→ THE TASK: In the article on Michigan's Great Lakes islands, from which village does the ferry to Drummond Island depart?

→ EXTRACT PROVIDED:
8 Must-Visit Islands in Michigan's Great Lakes
You've heard of the incredible beauty and fun of Mackinac Island, but what about the additional Michigan islands found off the shores of the Great Lakes? Between natural and untouched landscapes to a state park not at all far from bustling Detroit, Shalee Blackmer from The Awesome Mitten shares six island destinations to visit in Pure Michigan.
If you remember reading “The Legend of Sleeping Bear Dunes” as a child, you’ll know these two islands are the heart of Michigan. Sitting off the coast of Leland, they are serene, beautiful, and disconnected. A ferry drops eager adventurers off once a day, and once you have arrived there are no stores or restaurants to fill any needs. In fact, there are only a couple of places on each island where campers have access to water. South Manitou is home to a freighter shipwreck, where snorkelers can swim around the structure and have a true Great Lakes adventure. The island is also home to some of the biggest and oldest trees in Michigan. The best part about these simple islands is that reality is far off on the horizon, with no way to connect to it. The only reason you’ll ever need a cell phone is for time, which simply fades with every worry.
If it’s true that the best trips lie off the beaten path, then the best trips lie on Michigan’s Drummond Island—especially if you’re an ORV or ATV aficionado. It takes some time to get to this northern Michigan island, located just east of the Upper Peninsula in northern Lake Huron. But once your ferry from the village of DeTour arrives, let the off-roading begin. With over 60 miles of ATV trails and 40 miles of ORV routes, Drummond Island is home to Michigan’s largest closed loop off-road trail system. Yet the island offers a paradise not only in terms of trail miles, but also for its wide variety of routes, geared for novices and experts alike. You’ll find some of Michigan’s most scenic and rugged routes here—dense hardwood forests, wide-open, wildflower-strewn meadows and steep, rocky ridges that promise riders a Pure Michigan adrenaline rush.

→ DATA RECORDS:
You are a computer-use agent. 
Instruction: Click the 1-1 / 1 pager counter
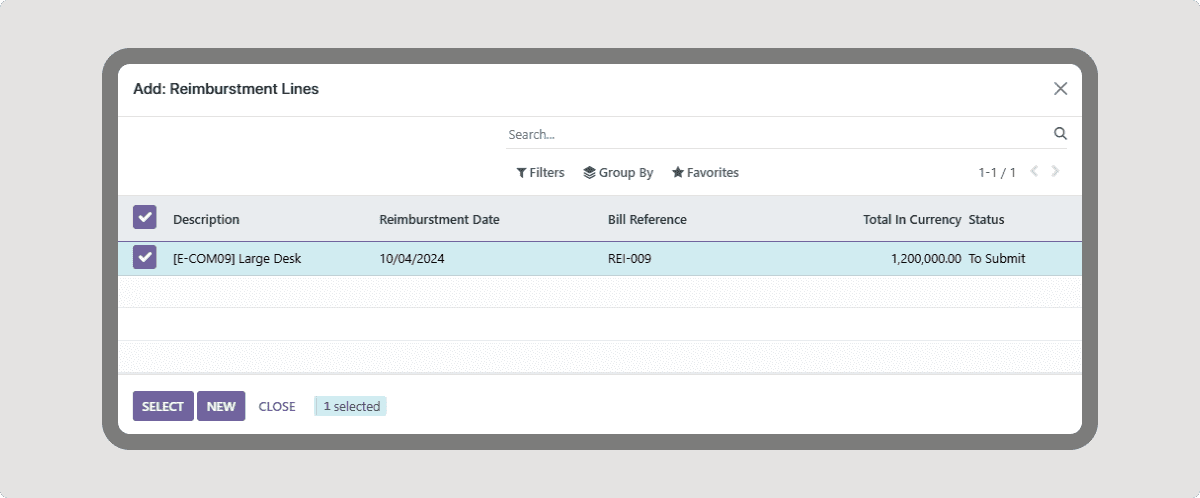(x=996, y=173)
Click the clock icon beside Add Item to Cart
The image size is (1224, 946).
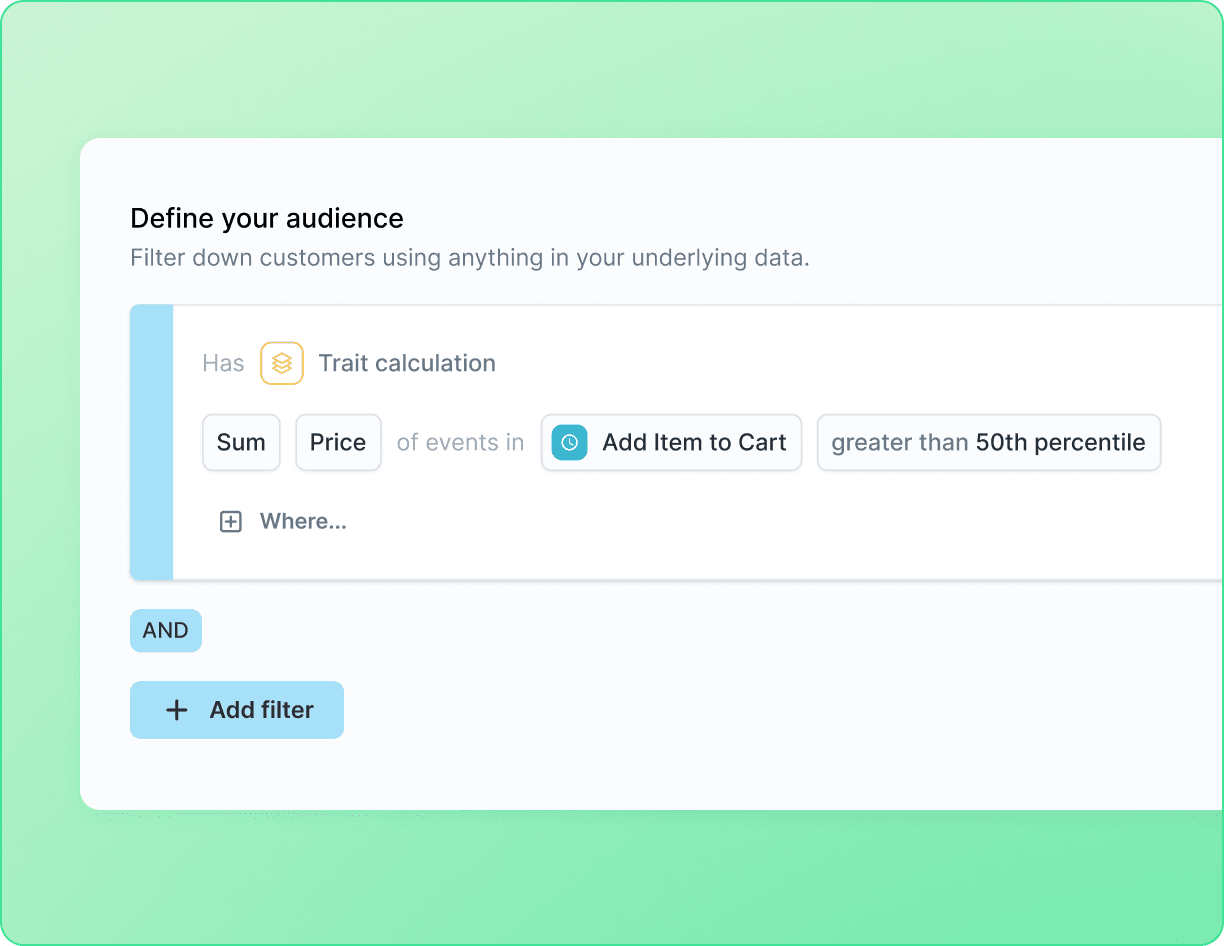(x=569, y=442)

→ TASK ANSWER: The village of DeTour.